Part Three reveals the eventual degeneration of Dick Diver into alcoholism as he is wasted away by his wife’s needs as well as the resentment of being a kept man. In the novel Dick’s father was without means, but his mother did inherit  enough to make the family comfortable. This is an exact parallel to Fitzgerald’s life. When Dick married Nicole he gave up his aspirations to be a great psychologist and made his wife his career. When Fitzgerald ran out of money to pay for his wife’s reoccurring hospital bills, he was forced to forgo his writing to do screenplays in Hollywood. Nowadays this would akin to Robert Deniro having to do soap operas for money. Fitzgerald was the preeminent writer of his time. The resentment that builds in Dick Diver’s character turns him more and more to the bottle and he starts to rapidly deteriorate where he is spoken about as an embarrassment and a bore. Did Fitzgerald hear these kind of rumors about himself?

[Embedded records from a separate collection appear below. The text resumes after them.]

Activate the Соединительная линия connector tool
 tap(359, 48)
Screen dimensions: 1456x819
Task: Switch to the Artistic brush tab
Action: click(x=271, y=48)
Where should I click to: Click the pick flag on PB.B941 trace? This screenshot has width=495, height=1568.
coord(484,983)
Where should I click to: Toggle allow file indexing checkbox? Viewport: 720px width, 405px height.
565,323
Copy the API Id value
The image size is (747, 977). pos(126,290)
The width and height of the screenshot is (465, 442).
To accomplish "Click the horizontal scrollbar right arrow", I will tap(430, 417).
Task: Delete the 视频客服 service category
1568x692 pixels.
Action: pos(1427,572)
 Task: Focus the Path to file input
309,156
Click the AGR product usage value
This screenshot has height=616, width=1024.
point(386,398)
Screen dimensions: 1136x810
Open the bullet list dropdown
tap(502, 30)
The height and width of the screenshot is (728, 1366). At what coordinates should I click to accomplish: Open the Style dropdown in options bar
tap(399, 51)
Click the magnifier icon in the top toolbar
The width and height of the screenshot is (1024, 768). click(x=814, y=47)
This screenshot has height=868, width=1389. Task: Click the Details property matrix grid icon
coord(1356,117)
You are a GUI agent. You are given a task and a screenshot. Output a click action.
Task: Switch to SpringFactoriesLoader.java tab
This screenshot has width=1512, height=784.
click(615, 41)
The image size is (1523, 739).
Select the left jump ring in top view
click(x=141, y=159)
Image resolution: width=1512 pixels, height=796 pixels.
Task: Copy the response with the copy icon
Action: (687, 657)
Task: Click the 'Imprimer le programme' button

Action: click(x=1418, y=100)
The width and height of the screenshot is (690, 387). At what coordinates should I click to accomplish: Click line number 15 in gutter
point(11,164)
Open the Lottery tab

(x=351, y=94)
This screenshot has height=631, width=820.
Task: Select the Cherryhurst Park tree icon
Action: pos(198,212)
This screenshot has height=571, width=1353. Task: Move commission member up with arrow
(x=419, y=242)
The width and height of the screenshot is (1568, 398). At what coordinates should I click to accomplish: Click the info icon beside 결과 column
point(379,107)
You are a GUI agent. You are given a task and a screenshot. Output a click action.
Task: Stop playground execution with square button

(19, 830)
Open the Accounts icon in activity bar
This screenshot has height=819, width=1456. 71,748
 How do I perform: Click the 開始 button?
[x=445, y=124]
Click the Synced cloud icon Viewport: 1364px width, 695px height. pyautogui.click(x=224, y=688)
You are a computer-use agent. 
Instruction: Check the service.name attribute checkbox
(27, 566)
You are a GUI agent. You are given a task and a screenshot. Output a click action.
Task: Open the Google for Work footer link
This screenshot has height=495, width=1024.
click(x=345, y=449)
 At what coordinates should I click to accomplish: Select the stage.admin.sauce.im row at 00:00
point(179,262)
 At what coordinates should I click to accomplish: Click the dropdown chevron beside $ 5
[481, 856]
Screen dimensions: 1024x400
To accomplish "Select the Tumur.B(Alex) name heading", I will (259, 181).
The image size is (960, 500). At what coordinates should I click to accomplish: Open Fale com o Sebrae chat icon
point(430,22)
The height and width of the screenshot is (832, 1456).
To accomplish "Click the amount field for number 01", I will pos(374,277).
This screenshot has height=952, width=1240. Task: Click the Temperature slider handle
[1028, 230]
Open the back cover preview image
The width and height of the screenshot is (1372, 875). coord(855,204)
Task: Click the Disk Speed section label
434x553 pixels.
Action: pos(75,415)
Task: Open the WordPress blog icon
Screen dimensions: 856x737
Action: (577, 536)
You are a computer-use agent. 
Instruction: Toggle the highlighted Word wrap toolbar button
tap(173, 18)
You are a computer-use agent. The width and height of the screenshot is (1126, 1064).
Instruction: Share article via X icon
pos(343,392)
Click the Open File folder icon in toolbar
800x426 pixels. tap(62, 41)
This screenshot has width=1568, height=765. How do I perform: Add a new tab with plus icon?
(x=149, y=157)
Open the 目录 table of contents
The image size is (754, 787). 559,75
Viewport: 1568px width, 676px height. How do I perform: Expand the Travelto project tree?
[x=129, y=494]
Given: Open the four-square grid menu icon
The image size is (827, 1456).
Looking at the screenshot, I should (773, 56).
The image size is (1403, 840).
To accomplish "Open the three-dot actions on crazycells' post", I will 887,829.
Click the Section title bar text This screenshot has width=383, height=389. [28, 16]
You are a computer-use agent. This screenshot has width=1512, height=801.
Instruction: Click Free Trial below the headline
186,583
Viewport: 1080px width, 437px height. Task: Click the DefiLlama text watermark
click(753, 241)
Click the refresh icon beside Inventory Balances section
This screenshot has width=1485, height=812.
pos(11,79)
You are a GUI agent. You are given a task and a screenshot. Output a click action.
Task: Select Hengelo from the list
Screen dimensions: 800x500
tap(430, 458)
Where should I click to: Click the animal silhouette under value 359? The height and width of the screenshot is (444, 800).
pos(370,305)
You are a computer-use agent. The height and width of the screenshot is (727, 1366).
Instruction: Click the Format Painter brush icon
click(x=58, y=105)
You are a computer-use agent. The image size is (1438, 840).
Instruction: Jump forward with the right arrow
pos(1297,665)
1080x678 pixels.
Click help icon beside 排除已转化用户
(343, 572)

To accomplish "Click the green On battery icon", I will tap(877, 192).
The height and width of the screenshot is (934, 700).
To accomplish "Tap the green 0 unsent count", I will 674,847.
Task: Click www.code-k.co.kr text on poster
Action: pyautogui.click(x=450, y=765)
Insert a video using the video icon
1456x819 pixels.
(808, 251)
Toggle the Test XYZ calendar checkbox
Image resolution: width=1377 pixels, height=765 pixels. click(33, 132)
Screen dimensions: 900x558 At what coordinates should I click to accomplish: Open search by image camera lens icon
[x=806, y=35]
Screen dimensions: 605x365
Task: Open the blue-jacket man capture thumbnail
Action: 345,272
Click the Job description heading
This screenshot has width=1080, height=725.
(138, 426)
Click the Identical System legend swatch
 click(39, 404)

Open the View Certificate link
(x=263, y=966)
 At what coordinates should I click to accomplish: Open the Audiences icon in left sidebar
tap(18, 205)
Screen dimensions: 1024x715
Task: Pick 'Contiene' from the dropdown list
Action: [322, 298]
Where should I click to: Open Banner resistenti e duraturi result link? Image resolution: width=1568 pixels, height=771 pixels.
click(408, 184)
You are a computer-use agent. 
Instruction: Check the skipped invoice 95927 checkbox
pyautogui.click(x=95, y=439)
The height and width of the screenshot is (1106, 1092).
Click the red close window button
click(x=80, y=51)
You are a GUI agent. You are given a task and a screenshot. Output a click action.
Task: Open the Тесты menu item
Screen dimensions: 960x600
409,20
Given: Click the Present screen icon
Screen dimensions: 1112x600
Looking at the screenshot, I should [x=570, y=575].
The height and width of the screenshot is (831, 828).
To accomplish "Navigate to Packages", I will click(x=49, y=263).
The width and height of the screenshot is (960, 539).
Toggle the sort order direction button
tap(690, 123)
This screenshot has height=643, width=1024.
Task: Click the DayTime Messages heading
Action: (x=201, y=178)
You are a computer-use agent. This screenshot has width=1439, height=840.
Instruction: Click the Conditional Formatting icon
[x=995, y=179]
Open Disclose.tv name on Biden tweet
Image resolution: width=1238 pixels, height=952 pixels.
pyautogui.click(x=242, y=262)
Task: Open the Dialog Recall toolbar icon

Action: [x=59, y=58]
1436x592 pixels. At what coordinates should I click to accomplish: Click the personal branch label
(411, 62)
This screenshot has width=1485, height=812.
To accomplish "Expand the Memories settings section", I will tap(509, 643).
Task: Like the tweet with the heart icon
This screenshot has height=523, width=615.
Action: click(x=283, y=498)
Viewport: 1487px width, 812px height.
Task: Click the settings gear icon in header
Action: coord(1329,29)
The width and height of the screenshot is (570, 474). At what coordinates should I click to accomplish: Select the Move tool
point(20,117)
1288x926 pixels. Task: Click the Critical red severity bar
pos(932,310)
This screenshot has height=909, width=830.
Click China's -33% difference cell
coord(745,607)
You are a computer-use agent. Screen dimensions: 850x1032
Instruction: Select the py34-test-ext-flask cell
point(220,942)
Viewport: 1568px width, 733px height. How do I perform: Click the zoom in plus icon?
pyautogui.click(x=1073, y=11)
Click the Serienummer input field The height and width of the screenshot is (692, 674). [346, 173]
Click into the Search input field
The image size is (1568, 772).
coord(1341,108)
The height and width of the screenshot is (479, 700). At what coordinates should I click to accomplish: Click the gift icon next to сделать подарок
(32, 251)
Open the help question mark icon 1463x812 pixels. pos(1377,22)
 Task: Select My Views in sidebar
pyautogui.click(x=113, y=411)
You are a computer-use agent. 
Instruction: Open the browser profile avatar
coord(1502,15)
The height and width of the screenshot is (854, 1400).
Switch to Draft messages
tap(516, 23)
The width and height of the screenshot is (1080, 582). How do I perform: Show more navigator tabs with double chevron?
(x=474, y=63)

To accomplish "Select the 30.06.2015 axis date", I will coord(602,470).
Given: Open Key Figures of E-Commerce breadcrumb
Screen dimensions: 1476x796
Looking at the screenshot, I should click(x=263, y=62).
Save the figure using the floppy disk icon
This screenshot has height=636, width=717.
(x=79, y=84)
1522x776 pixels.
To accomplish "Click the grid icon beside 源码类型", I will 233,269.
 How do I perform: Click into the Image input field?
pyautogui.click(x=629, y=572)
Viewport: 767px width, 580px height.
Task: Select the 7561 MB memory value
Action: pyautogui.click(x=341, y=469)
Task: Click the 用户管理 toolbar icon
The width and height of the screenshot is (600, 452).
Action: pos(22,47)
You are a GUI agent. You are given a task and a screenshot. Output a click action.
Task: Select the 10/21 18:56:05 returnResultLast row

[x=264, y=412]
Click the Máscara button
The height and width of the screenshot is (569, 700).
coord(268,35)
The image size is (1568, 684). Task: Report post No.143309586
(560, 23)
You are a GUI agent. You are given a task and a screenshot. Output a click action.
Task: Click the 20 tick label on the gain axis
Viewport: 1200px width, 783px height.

The book ends with Dick simply and quietly drifting away, the last fluttering sparks of an extraordinary firework. The reader is left not knowing what really becomes of him but assuming the worst.
The most interesting aspect of this novel to me is the intense examination of the downward spiral into alcoholism and all its tragic outcomes that only through experience can be retold. It is as though Fitzgerald’s fate was so intertwined with this book that he believed it could have no other ending. There would be no recovery, comeback or happy ending for Dick Diver. Fitzgerald and his wife were both, according to many sources, degenerate alcoholics and lived extremely destructive lives. There co-dependency probably kept them together regrettably to a unfortunate premature end.
 

1 comment:

Cara Powers said...

So wanted to read this book with you. I'll try to read A Portrait of the Artist as a Young Man again this week. I doubt I'll get to it though.